» Exercise objective:
Where does the word "agent" occur in the data below? Copy each line that holds it.

» Extracted entries:
================================
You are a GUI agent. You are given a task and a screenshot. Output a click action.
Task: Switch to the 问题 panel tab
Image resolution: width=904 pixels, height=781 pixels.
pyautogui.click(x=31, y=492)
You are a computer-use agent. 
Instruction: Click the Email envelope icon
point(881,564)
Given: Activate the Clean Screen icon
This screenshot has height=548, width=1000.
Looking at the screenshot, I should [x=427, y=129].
================================
» Output of the exercise:
You are a GUI agent. You are given a task and a screenshot. Output a click action.
You are a computer-use agent. 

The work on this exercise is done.